People get emphatic when trying to convey information with passion. They often resort to hyperbole, which can leave them vulnerable to mistakes and exaggeration. Whether you are in an argument, giving a speech, or making a pitch, if you present your side with words that imply absolutes, you have to be 100 percent right or you can immediately lose all credibility.

Here are words that can get you into trouble with examples of the problem. I've also included some words below that make your argument, but still leave you room to be accurate and rational.

1. Will

"People will rush to buy the product."

Until it happens, it's not a fact and everyone knows you are speculating.

2. Always

"Millennials always think of themselves first."

Every Millennial who acts selflessly will make you look foolish.

3. Never

"Politicians never listen to their constituents."

Every town hall meeting makes you look ignorant and dogmatic.

4. Completely

"This was a completely useless exercise."

Anyone who found an ounce of value may think you are just overreacting.

5. Absolutely

"They will absolutely love this."

Human behavior is often unpredictable.

6. Definitely

"You will definitely succeed with this technique."

Rarely are things definite when any variables are involved.

7. Everything

"Everything is falling apart."

This makes you sound unobservant of everything that is holding together.

8. Everyone

"Everyone thinks lawyers are evil."

Obviously there are enough people to keep hiring them.

9. Nothing

"Nothing will make that idea better."

Probably something will, but you appear unnecessarily dismissive.

10. None

"None of the baby boomers can use technology."

Twenty-eight million boomers on Facebook make you sound like an idiot.

 

Here are words that can make your point while preserving your credibility.

1. Might

"This system might work with the right people."

Be smart enough to adjust for variables.

2. Possibly

"That is possibly the best solution."

Leaving open the opportunity for something better is inspiring.

3. Some

"Some people just don't get it."

And some of them do, but at least you didn't exclude them.

4. Many

"Many bosses don't listen to their employees."

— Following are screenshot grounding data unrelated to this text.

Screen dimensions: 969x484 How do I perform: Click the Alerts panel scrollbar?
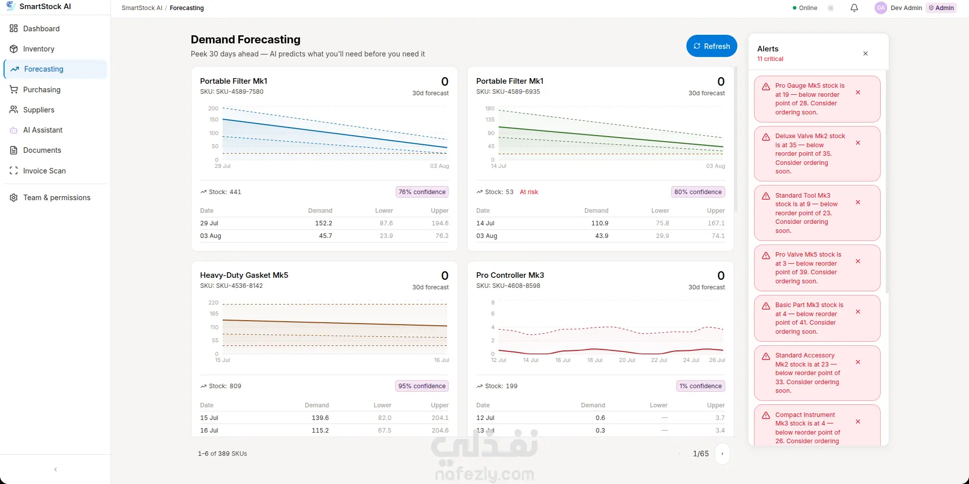point(887,183)
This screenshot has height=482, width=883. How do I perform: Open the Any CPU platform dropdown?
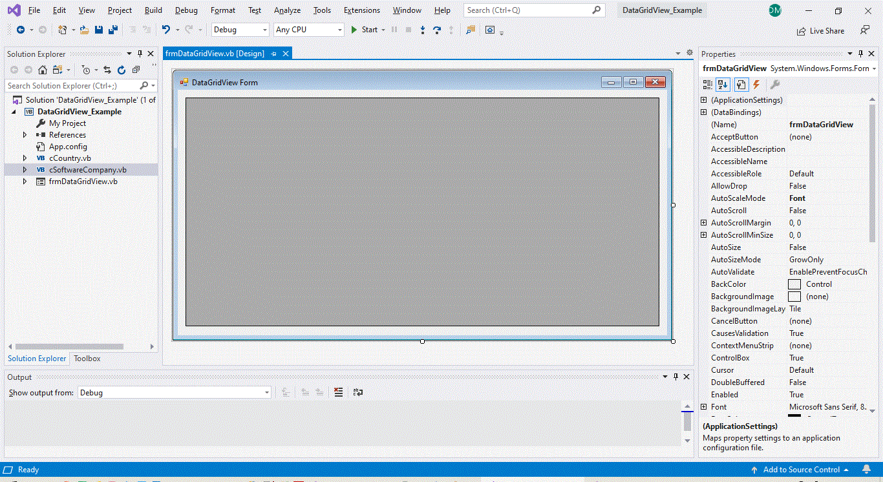pyautogui.click(x=339, y=30)
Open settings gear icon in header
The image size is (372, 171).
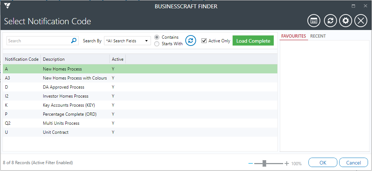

You just made those who do feel really special.

5. Most

"Most salespeople are pushy."

There's always room for those who aren't.

6. Probably

"The team can probably succeed with good support."

You have now encouraged others to step up.

7. May

"That marketing copy may offend people."

Maybe it won't, but it's worth testing and verifying.

8. Almost

"Almost everyone can ride a bicycle."

A small modifier makes a big difference for those who differ.

9. Nearly

"Nearly everything in this paper is useless."

Instead of looking dismissive, you appear thorough.

10. Can

"These words can help you look smart."

There are other factors beyond just words, but it's a good start.